__Instructions to follow__. Every line holding the string "agent" should be copied out of the listing.

__Material for the task__.
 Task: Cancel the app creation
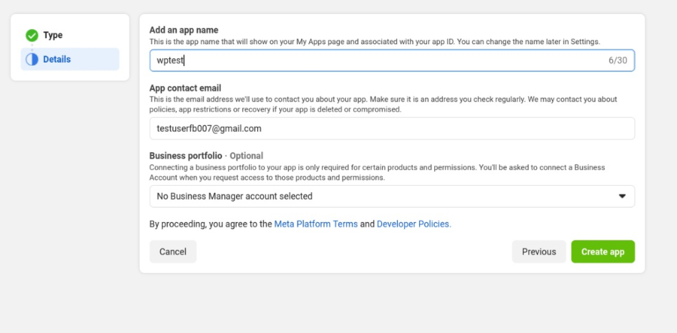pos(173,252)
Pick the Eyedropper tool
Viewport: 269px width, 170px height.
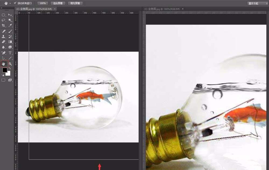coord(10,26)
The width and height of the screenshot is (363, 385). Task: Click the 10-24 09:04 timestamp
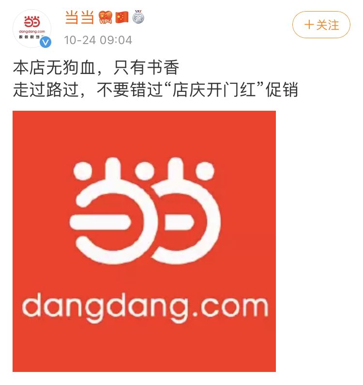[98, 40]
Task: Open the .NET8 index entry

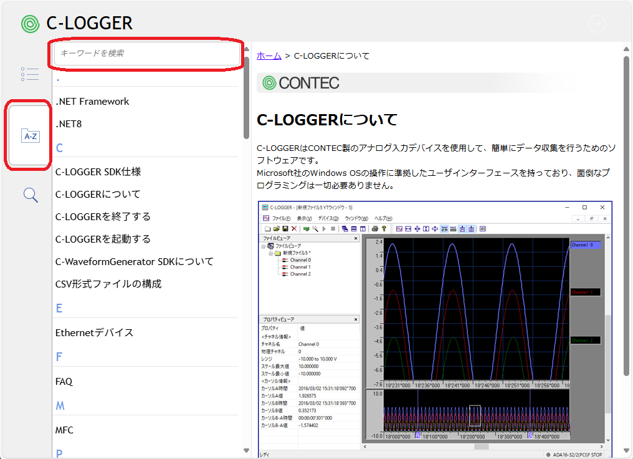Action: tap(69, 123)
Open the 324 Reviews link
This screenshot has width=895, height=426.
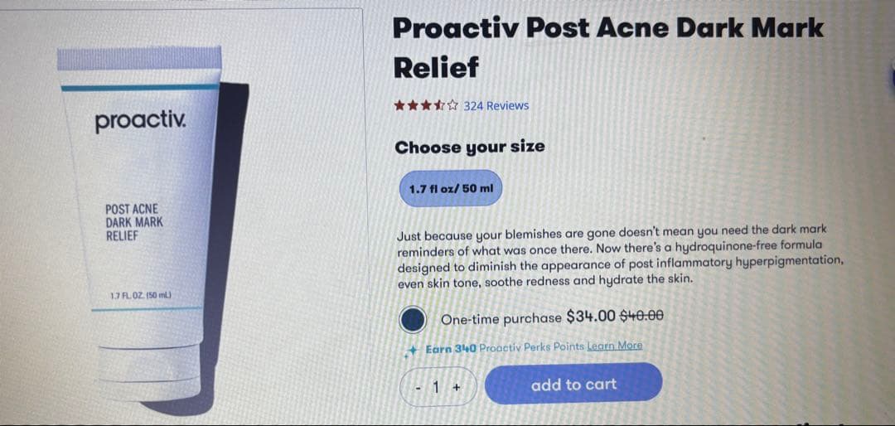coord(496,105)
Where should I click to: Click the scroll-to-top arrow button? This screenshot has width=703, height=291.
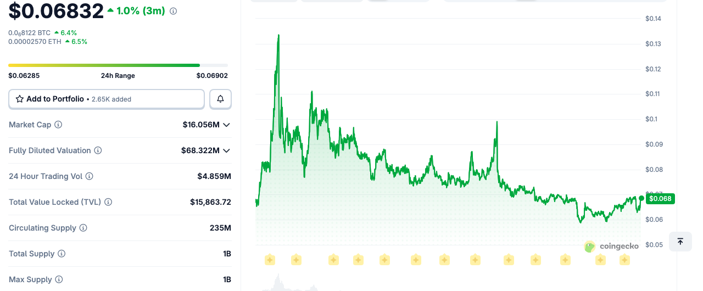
==
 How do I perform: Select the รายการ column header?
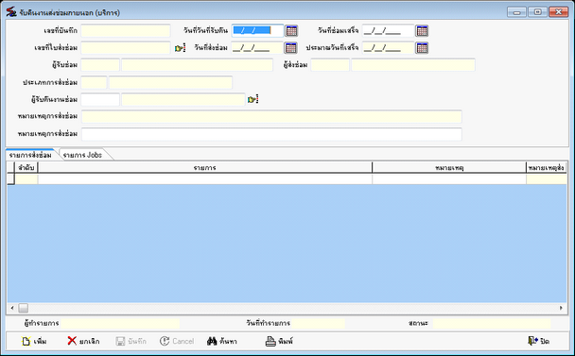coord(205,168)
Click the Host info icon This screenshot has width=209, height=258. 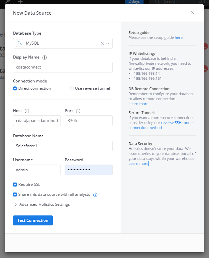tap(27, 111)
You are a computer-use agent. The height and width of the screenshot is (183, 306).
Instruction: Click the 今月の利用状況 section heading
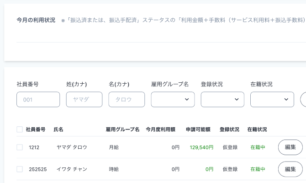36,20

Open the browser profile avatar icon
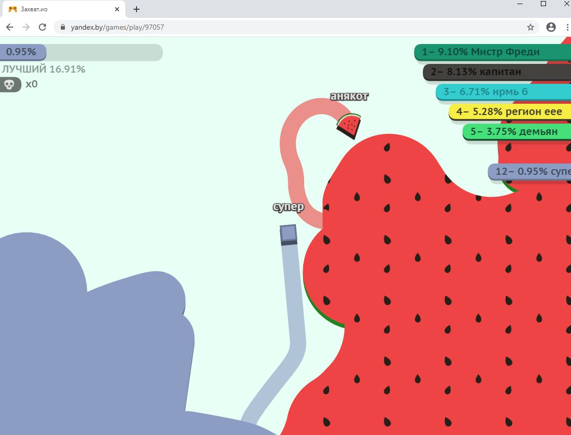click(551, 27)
--
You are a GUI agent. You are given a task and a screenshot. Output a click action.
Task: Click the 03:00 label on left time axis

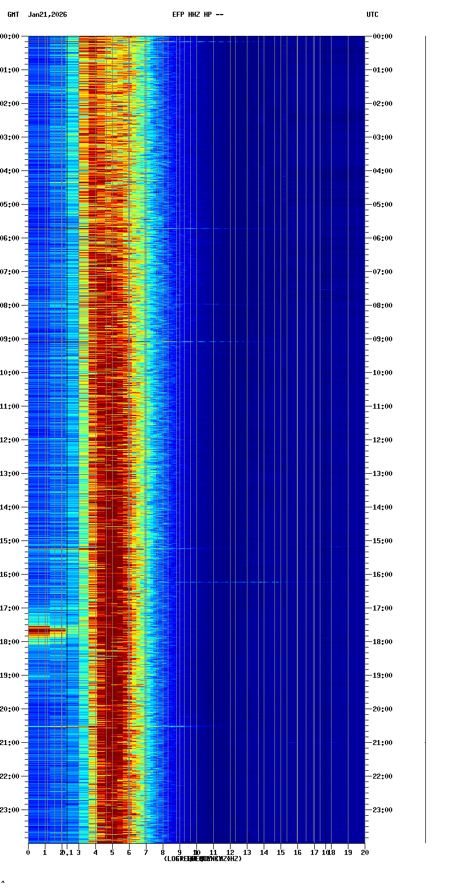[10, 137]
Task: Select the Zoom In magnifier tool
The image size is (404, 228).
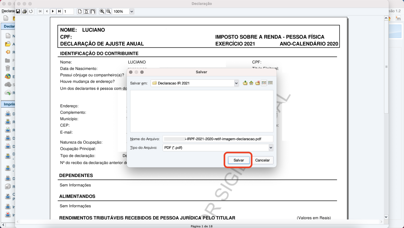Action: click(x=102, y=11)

__Exercise output__.
You are a computer-use agent. The height and width of the screenshot is (183, 306).
You are a GUI agent. You are given a task and a screenshot. Output a click action.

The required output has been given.